:: Excerpted text ::
Velimir Kljaić (10 February 1946 – 12 August 2010) was a Croatian handball player and coach.

Career
As a player Kljaić played with RK Medveščak Zagreb and Klagenfurt. As a coach, he won two Croatian championships with RK Zagreb and one Cup. In Germany he was the Coach of the Year in 1992, in which he won German championship and the Cup with SG Wallau-Massenheim.

As head coach of Croatia men's team he won the gold medal in the 1996 Summer Olympics.

He was also head coach of the national teams of Egypt and Kuwait.

Personal life
Kljaić was born in the village of Danilo Gornje, administrative part of Šibenik. He was the father of the former handballer Nenad Kljaić who was a part of Croatia's squad in the 1996 Summer Olympics in Atlanta. 

Velimir Kljaić died on 12 August 2010 of lung cancer in Zagreb. He was buried five days after his death in Zagreb.

:: Excerpted data ::
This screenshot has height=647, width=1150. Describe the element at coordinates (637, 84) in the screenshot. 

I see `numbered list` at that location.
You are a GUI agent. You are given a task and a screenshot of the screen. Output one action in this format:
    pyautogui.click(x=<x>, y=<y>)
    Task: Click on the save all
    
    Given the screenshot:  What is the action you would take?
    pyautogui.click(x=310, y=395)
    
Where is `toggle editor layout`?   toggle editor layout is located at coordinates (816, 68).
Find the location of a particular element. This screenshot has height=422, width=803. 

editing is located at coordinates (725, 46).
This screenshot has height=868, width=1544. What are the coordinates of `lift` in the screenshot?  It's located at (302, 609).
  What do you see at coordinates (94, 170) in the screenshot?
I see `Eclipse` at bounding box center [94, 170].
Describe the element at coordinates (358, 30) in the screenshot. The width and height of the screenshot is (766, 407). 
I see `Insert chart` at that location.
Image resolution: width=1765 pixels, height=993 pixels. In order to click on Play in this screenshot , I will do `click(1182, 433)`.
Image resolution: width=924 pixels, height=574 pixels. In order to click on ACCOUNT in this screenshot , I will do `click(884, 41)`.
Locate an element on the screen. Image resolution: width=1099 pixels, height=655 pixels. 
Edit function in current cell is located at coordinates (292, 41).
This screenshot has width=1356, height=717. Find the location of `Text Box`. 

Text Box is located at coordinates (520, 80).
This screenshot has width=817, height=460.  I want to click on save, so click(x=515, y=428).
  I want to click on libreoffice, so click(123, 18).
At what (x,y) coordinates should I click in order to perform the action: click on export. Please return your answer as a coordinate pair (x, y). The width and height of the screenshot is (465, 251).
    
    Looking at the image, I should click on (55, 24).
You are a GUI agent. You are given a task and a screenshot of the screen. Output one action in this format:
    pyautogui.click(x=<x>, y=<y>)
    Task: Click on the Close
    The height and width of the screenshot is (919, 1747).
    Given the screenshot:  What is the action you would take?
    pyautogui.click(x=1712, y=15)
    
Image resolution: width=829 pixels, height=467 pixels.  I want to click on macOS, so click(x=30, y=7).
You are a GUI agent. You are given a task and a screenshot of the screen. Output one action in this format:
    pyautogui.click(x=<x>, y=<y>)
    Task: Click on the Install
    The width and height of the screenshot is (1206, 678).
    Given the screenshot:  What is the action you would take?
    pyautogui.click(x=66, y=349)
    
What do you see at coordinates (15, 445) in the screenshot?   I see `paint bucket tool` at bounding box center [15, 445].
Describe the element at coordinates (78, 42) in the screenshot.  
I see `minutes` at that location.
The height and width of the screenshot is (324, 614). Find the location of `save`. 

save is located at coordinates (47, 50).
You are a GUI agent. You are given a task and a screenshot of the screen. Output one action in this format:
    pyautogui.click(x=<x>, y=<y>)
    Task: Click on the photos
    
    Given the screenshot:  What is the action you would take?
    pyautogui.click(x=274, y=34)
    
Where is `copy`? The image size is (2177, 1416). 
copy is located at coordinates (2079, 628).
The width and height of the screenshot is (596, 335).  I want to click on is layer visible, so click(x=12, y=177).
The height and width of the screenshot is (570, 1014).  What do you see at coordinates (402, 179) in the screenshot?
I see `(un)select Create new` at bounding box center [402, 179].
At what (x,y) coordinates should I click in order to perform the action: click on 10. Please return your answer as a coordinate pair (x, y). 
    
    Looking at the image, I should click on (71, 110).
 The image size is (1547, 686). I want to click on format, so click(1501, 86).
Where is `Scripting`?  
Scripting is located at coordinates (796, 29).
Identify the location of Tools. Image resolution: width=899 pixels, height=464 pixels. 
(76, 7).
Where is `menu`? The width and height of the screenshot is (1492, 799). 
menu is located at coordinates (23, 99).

:: Required actions ::
• a. In the handball biography, which national team did Kljaić coach to a gold medal at the 1996 Summer Olympics?
• b. Why did Kljaić die in August 2010, according to the handball biography? Answer in one to three sentences.
• c. Print the part of the handball biography starting with "As head coach" and going on through "Olympics in Atlanta.".

:: Solutions to the problems ::
• a. The Croatia men's team.

• b. Kljaić died of lung cancer. According to the biography, he died on 12 August 2010 in Zagreb and was buried there five days later.

• c.
As head coach of Croatia men's team he won the gold medal in the 1996 Summer Olympics.

He was also head coach of the national teams of Egypt and Kuwait.

Personal life
Kljaić was born in the village of Danilo Gornje, administrative part of Šibenik. He was the father of the former handballer Nenad Kljaić who was a part of Croatia's squad in the 1996 Summer Olympics in Atlanta.